Zinc Phosphate is what you allude in your post. And, there is none in synthetic oil, nor any parrafin base, so, ZDDP has to be added to synthetic, in the older cars... this is COMMON knowledge now, so I gave the person to whom I responded that lattitude... I WAS referring to why synthetic doesn't break down from heat, thus not needing an external oil cooler, but, digression rears it's head!

As far as the guys that have made comments about drill motors or how 20W50 has always been in their hup-mobiles and they ain't a changin'..... OK. That's your perrogative. Perhaps they are still using computers that run 286 processors, too. Who knows?

I TRIED Mobile 1 oil after resisting for many years.
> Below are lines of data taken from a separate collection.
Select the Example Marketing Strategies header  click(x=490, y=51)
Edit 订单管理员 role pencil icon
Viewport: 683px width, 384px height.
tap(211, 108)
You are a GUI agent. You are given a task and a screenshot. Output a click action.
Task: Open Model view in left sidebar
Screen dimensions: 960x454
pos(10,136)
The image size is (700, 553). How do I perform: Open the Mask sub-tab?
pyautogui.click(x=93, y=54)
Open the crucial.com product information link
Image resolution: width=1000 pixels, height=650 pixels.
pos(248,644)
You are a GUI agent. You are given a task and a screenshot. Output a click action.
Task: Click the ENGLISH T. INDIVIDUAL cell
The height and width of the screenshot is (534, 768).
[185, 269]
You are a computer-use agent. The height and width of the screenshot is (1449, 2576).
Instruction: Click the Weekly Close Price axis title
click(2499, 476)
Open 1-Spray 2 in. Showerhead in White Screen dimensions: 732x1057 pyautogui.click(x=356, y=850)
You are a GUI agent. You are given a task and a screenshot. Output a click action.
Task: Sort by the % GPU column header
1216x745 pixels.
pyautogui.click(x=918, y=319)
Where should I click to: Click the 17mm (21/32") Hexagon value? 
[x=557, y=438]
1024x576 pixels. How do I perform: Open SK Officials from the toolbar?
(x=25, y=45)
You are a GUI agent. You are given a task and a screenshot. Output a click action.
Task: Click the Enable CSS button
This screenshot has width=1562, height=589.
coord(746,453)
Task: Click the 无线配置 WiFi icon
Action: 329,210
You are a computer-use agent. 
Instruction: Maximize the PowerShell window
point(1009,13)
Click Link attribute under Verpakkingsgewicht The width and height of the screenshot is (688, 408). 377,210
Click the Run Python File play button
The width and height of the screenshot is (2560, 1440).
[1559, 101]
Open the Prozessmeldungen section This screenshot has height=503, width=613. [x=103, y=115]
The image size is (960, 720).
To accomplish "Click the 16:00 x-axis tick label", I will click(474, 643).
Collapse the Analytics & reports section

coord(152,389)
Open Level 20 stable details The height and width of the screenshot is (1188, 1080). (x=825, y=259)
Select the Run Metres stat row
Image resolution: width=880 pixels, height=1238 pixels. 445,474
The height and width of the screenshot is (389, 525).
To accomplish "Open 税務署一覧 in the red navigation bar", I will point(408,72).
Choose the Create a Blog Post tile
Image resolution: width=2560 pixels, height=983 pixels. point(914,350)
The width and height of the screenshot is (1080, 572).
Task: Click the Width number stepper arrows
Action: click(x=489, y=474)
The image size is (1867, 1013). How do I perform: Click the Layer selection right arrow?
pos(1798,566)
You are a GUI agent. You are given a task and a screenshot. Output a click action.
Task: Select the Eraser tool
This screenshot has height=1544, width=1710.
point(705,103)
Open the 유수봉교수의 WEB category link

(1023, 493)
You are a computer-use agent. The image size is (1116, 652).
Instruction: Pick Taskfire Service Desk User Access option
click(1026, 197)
It really made such a positive difference overall, I want to share that good news. Like, cooler running engine, having to turn down the idle due to less internal friction, AND better fuel mileage... substantially better.
 
judt trying to understand 's all - do you then add the ZDDP?
 
JP, Valvoline VR-1 20-50 has ZDDP in it.
It's the correct weight per the manufacturer, has the stuff already blended for older engines, and is pour and play.
It's a really good oil, and widely available now.
 
I see also that Castrol is marketing what they call Castrol Classic, or something like that in a 20W50 that contains ZDDP. Now I haven't seen it on the shelves of my local AutoZone or Pep Boys but it is supposed to be formulated for Flat Tappet Engines.
 
Thanks all, The postive side if the filter is after the cooler is that any debris left in the cooler should be collected by the filter.

I'm going to fit the cooler infront of the radiator, don;t liek teh idea of wheel debris damaging it when it's on the side where the splash panel used to sit..

Is it worthwhile investing in an oil thermostat or not?

I dabbled in some oil analysis a number of years ago and I was under the impression tht ZDDP is more relevant to gear oils as an extreme pressure additive, not only that ZDDP would easily be leached out of oil with the smallest amount of water. From the combustion process and engine not heating up I would expect a fair amount being leached out of the oil from the condensation you get in an engine.

Down here in SA we don't have such a big choice of oil makes/types and visocities of synthetic oils, so I'll stick with the cheap and cheerful Castrol 20W50, the synthetic tend to be a lot lower 5W30 etc.